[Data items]
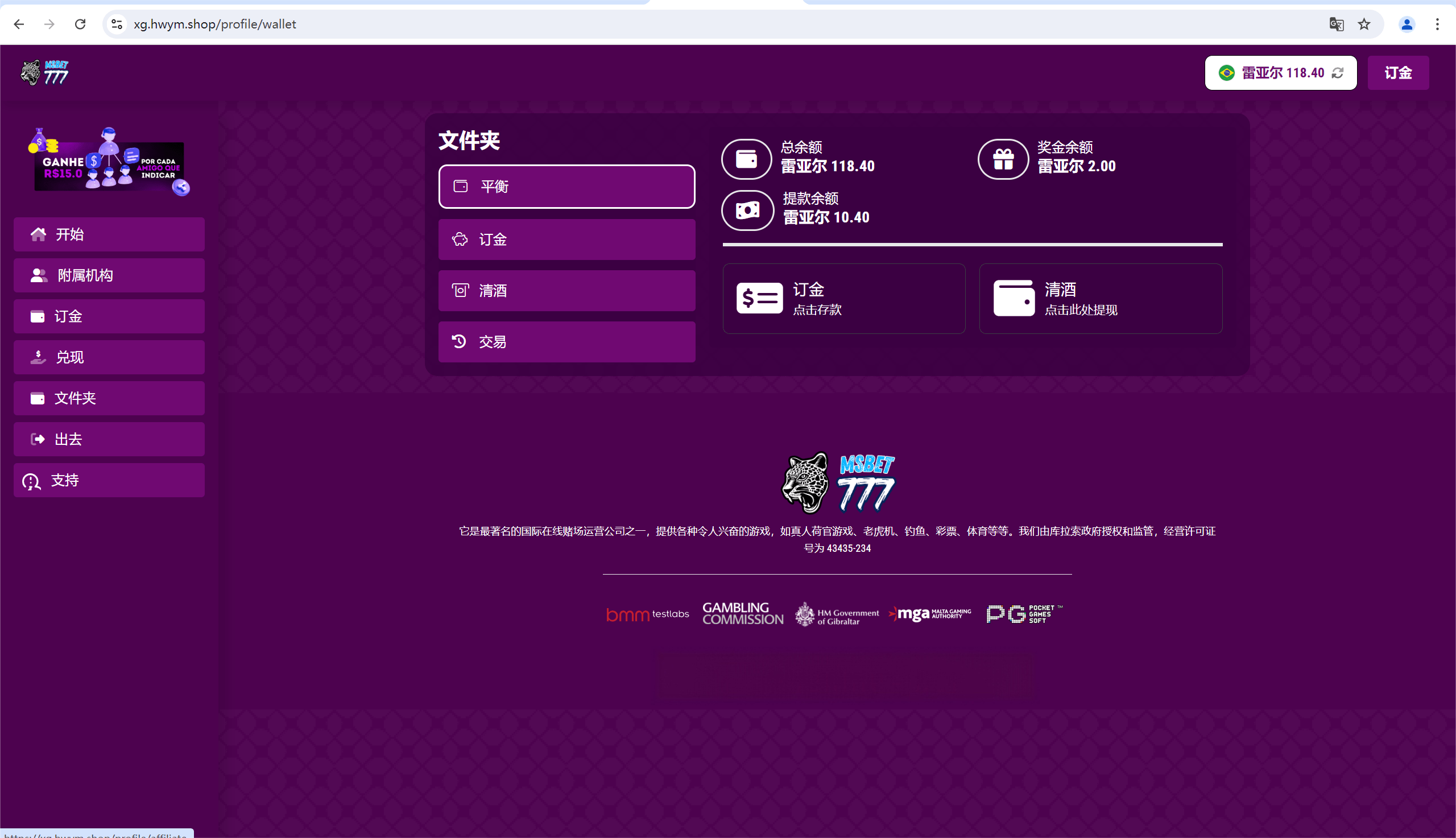Click the 点击存款 deposit card
This screenshot has height=838, width=1456.
[x=843, y=299]
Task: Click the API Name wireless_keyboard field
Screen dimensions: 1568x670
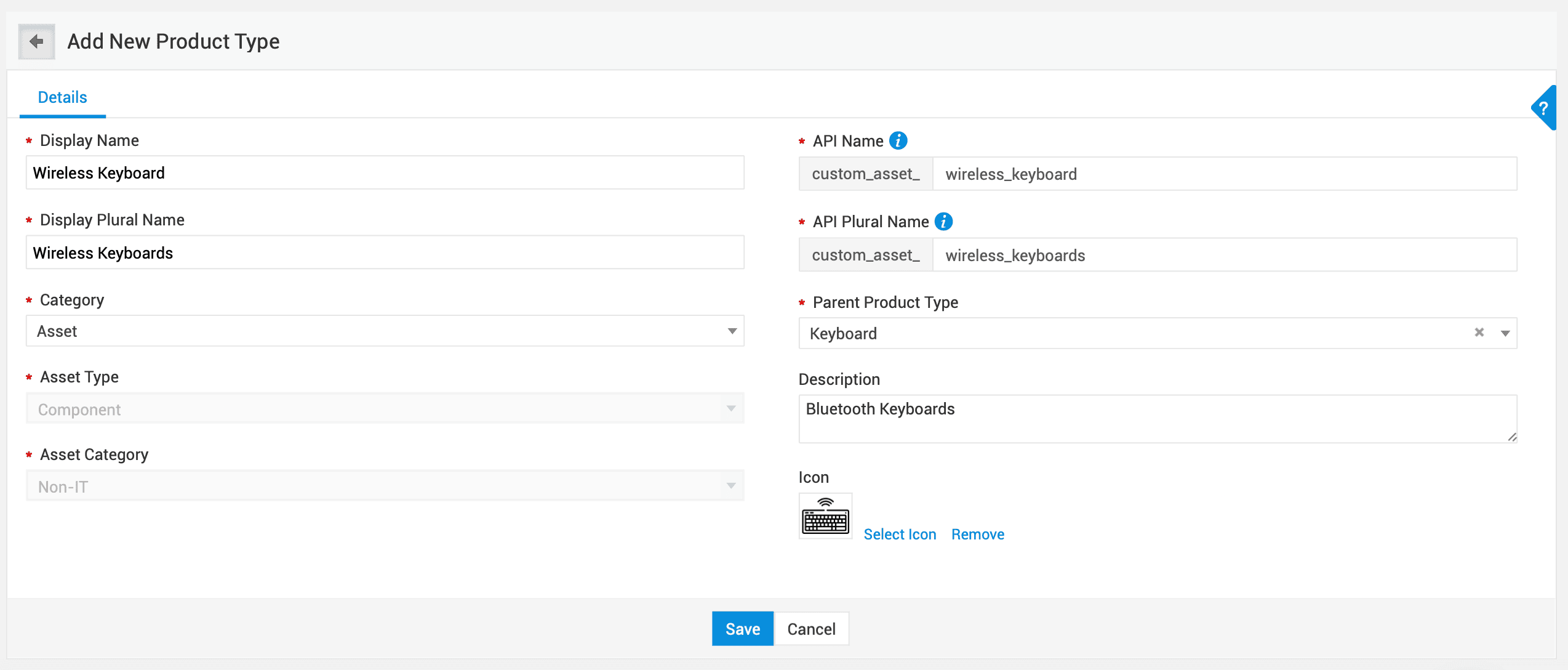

EXERCISE OBJECTIVE: Beginning with the line that contains "Task: Click the", reproduce every line through the end of the records above exactly, leaving pictures out.

RESULT OF THIS TASK:
Task: Click the API Name wireless_keyboard field
Screen dimensions: 1568x670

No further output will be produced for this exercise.